Разумеется, далеко не все знаменитости становятся параноиками. Поэтому если книги «Руссо – судья Жан-Жака», «Мечтания» и соответствующие страницы переписки Руссо и свидетельствуют о чем-либо, так только об экстравагантности их автора, граничащей с безумием, и о его склонности доводить до крайнего предела тему разрыва между признанием в узком кругу и публичным признанием. Следовательно, эти тексты нужно читать или как материал по психической патологии Руссо, можно сказать – паранойе (многие предпочитают именно этот путь), или же как образчик философской прозы. В обоих случаях автор предстает крайне оригинальной личностью – в первом это человек, страдающий острой формой мании преследования, готовый даже в самых верных своих поклонниках видеть опасных шпионов, во втором – гениальный писатель, предтеча Кафки и Дебора в одном лице.

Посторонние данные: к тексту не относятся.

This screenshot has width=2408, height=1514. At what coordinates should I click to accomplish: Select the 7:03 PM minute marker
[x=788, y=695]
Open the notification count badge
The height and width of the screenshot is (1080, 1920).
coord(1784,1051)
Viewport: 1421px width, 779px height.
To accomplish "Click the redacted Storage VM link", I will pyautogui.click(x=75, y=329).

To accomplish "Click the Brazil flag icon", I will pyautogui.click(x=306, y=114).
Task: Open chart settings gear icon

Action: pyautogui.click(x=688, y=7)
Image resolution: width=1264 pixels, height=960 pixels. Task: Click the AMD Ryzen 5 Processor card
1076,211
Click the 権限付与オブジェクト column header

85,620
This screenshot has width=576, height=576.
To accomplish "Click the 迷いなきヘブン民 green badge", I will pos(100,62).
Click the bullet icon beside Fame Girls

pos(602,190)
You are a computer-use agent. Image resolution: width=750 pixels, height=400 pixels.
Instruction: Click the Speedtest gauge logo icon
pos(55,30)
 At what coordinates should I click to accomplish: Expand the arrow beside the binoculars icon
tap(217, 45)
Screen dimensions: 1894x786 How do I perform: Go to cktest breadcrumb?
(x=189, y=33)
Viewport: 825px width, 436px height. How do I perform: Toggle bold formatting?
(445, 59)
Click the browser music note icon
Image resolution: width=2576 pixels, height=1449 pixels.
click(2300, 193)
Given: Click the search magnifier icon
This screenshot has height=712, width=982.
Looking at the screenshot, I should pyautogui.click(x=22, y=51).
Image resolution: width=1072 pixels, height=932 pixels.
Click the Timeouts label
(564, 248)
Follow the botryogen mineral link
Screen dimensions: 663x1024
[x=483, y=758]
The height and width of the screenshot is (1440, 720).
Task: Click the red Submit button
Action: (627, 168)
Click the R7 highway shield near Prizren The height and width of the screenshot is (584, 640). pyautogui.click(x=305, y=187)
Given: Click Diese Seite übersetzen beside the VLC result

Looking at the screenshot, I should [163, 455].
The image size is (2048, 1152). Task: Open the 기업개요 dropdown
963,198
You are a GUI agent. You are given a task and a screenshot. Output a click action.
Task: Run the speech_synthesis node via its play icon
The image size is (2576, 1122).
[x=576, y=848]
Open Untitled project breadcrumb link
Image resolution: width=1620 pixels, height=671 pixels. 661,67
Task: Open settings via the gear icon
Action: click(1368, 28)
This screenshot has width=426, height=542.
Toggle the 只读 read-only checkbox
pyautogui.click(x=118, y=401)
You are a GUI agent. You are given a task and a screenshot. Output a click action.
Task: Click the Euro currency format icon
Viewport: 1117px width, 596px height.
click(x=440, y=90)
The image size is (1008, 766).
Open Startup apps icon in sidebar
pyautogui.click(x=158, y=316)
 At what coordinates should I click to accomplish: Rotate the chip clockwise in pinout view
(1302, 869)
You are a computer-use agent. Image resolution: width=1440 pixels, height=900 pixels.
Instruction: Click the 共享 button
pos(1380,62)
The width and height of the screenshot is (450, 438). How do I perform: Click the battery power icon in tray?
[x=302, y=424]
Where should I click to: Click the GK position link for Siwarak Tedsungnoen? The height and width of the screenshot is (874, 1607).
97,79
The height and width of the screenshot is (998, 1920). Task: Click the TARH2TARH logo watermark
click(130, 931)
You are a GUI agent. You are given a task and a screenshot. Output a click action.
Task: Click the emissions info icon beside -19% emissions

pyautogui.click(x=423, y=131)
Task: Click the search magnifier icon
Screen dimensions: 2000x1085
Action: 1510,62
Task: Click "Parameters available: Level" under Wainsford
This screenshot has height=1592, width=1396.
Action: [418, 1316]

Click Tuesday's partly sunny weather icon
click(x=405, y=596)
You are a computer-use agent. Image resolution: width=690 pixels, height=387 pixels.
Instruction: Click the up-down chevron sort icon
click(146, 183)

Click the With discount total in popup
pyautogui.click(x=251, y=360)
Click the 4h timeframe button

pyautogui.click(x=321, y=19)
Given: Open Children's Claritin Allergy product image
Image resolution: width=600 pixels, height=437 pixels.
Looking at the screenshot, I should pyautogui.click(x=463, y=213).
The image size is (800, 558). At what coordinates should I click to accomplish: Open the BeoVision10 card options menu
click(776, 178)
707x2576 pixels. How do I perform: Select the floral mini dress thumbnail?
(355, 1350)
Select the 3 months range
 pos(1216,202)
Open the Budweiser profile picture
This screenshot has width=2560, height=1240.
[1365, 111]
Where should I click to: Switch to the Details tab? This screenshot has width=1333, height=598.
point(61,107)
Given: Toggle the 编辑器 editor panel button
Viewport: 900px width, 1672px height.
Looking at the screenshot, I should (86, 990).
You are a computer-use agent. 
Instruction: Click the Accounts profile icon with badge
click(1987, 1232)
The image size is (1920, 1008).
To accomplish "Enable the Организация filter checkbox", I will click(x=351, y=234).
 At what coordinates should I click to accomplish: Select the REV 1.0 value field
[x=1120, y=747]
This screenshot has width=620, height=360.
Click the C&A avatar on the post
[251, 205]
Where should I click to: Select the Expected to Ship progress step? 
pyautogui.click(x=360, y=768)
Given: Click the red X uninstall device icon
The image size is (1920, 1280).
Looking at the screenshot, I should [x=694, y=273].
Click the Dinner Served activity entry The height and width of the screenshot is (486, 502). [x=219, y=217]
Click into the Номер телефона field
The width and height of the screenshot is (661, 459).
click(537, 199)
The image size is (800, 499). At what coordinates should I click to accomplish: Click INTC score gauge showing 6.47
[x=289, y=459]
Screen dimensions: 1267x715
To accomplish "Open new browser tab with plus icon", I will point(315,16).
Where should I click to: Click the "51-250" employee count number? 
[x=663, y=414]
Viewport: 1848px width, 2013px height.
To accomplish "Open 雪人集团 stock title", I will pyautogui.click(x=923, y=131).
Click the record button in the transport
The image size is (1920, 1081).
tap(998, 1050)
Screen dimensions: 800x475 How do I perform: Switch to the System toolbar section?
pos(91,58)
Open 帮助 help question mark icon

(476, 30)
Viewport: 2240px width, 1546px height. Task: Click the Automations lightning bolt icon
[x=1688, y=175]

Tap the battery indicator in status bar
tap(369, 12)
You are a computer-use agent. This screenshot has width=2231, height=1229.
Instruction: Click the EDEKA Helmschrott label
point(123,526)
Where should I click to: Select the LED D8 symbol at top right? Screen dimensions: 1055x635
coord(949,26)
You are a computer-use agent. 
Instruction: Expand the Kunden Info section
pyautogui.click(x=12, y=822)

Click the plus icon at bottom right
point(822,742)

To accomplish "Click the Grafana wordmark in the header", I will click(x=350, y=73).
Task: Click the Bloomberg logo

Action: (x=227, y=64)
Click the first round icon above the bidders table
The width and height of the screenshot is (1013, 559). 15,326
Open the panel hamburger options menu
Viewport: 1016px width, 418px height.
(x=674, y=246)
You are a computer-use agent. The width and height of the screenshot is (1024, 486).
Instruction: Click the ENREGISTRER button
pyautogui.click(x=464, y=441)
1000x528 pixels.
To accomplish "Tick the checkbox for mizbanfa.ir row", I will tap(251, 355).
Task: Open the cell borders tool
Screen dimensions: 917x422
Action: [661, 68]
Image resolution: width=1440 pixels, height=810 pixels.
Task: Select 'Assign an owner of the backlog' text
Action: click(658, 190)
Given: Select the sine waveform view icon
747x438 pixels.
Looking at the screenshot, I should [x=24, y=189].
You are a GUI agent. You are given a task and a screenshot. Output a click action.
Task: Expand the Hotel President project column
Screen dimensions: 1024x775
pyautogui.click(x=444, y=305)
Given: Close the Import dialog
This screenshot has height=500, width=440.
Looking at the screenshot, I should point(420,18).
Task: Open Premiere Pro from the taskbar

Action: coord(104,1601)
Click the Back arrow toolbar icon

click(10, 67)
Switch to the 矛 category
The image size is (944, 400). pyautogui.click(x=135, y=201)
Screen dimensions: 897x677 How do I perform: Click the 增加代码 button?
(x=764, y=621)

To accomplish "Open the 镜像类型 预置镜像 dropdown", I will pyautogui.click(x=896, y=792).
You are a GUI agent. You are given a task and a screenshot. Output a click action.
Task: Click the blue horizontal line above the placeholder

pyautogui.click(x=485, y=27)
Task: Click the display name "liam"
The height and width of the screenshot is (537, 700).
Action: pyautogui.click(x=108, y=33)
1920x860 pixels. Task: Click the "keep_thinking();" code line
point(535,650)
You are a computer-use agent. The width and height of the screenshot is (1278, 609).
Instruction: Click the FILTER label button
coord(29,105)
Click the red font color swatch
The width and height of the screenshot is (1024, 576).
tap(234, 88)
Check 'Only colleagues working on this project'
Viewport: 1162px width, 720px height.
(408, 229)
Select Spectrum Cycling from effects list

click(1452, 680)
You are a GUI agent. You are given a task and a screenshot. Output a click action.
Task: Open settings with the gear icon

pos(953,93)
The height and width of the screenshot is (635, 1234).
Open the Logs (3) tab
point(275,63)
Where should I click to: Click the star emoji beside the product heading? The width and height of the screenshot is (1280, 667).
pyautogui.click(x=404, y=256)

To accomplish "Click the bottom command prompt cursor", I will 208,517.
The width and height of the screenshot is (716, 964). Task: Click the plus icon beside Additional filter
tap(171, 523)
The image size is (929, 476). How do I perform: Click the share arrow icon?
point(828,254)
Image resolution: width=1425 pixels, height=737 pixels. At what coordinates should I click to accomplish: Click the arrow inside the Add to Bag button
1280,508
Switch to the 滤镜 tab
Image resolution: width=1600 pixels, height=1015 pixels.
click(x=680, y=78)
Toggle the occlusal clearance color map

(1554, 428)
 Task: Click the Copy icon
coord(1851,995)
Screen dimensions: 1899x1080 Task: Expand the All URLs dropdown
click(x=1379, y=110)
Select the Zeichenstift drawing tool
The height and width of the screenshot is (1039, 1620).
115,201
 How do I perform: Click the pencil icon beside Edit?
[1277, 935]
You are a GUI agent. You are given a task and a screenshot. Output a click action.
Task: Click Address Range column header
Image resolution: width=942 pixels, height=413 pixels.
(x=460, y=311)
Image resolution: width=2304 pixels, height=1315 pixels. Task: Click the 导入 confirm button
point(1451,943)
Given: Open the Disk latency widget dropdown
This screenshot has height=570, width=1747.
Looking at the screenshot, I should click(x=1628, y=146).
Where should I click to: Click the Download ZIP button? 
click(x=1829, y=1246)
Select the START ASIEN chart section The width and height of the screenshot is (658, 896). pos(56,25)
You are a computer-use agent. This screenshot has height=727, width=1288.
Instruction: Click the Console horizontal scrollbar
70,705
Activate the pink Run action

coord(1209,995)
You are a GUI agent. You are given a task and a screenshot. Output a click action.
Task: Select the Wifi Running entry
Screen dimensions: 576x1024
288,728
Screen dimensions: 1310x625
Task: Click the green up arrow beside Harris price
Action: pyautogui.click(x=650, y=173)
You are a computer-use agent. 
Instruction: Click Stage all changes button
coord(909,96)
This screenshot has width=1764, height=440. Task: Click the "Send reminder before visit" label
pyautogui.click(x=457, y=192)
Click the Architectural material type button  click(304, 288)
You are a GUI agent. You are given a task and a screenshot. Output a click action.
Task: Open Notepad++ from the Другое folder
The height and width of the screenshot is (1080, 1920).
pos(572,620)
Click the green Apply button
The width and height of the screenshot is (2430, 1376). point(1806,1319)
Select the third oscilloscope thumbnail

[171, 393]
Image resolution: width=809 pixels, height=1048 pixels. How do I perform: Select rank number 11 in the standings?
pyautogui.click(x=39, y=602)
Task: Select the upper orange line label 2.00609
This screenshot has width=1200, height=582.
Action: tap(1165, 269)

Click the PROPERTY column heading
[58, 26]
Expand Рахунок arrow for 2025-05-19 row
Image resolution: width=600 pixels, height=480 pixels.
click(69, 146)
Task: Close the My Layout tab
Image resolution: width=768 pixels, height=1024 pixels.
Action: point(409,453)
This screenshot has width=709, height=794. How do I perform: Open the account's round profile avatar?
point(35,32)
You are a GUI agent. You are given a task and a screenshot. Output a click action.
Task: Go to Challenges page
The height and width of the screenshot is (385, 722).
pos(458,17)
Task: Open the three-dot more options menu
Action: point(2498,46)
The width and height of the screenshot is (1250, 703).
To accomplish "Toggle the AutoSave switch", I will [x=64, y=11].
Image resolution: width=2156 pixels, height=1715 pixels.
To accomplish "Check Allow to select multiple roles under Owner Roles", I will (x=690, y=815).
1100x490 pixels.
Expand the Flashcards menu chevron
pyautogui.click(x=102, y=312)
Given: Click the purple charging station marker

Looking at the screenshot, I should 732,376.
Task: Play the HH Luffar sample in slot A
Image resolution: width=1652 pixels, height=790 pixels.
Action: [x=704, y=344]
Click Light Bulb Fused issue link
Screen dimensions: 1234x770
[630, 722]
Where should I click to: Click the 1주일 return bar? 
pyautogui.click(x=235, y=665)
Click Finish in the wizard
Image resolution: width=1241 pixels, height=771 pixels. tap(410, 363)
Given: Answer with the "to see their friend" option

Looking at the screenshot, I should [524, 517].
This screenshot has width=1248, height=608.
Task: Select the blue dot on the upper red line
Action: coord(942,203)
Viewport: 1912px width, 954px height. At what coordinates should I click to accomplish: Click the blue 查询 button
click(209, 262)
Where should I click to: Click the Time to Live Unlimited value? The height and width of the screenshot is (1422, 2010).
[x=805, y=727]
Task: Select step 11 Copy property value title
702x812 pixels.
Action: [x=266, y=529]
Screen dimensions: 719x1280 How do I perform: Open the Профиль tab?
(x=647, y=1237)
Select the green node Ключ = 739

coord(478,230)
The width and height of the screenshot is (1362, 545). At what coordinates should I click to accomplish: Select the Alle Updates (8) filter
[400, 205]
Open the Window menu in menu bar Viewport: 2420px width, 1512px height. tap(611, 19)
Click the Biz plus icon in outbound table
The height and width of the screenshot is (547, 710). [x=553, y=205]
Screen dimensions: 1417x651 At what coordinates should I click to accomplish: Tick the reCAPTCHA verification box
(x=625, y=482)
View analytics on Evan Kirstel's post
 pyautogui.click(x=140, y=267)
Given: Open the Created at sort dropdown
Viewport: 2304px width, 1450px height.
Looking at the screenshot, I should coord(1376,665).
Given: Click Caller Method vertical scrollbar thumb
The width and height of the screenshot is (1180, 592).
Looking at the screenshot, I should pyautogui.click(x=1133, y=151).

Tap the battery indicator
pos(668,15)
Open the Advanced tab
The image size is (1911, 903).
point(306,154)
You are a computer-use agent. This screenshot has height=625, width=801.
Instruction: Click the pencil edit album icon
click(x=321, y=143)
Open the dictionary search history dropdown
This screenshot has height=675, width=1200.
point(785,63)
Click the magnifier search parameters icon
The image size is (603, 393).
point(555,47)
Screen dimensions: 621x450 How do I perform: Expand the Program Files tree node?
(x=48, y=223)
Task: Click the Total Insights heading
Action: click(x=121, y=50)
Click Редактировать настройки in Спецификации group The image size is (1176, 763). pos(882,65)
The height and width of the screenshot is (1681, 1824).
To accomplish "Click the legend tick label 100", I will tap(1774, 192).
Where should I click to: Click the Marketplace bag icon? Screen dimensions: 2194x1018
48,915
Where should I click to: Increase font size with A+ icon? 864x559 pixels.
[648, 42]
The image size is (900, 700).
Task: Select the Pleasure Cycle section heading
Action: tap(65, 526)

Имеет ли все это какую-либо ценность для историка? Надеюсь, мне удалось показать, до какой степени чувства и мысли Руссо перекликаются с восприятием знаменитости его современниками, которые, так же как и он, начинают описывать и комментировать это явление, хотя и в гораздо менее радикальной форме. Вспомним Дюкло, придумавшего печальную историю о человеке, который слышит, как о нем говорят, и не может открыть своего имени: «Ему казалось, что окружающие говорят о нем, как о ком-то другом». Вспомним Сару Сиддонс, окруженную любопытными и назойливыми поклонниками, которые без стеснения разглядывают ее и не дают войти в собственный дом. Вспомним о Шамфоре, который увидел в знаменитости «кару» и решил отойти от литературы. И особенно о том отрывке из Сэмюэла Джонсона, в котором успех и знаменитость приводят молодого писателя к паранойе. В подобном контексте мании Руссо кажутся уже не такими странными. Конечно, чтобы лучше обозначить насилие, которым знаменитость оборачивается для того, кто ее добился, он изображает это явление в виде преследования и клеветы. Он представляет его одновременно и неузнаваемым, поскольку в «поросли единодушно настроенных людей, объединенных единодушным порывом губить все живое» трудно узнать поклонников Руссо, и вполне идентифицируемым ввиду детального описания его механизмов. Подобное экстравагантное описание, хоть оно и граничит с бредом, – не признак безумия: это гиперболизация опасностей, заложенных в феномене знаменитости, воспринимаемом как бремя, отчуждение, обезличивание. Какая разница, хорошо о нем говорят или плохо, любят его или ненавидят, если сам факт, что о нем говорят посторонние, воспринимается как насилие. В кошмаре, описанном Руссо, человек полностью утрачивает контроль над собственным образом и превращается в пассивного зрителя пьесы, в которой ему же отведена главная роль.

После смерти Руссо распространился слух о самоубийстве, которое якобы стало неизбежным следствием его душевного расстройства и одиночества. Хотя эта гипотеза и не подтверждается данными, она звучит вполне правдоподобно. Многие звезды XX века кончали с собой, доказывая, что знаменитость, предел желаний современного человека, современный критерий социального успеха, порой влечет за собой сильные психологические и экзистенциальные страдания. Однако сам Руссо сумел, вероятно благодаря способности претворять страдание в творчество, избежать трагической судьбы многих звезд, взошедших после него, – от Мэрилин Монро до Курта Кобейна. Хотя их и его разделяют два века, между ними много общего: он так же одинок среди шумной толпы поклонников, так же пытается противостоять растворению чувства собственного «я» в сонме образов Жан-Жака, так же опасается потерять себя.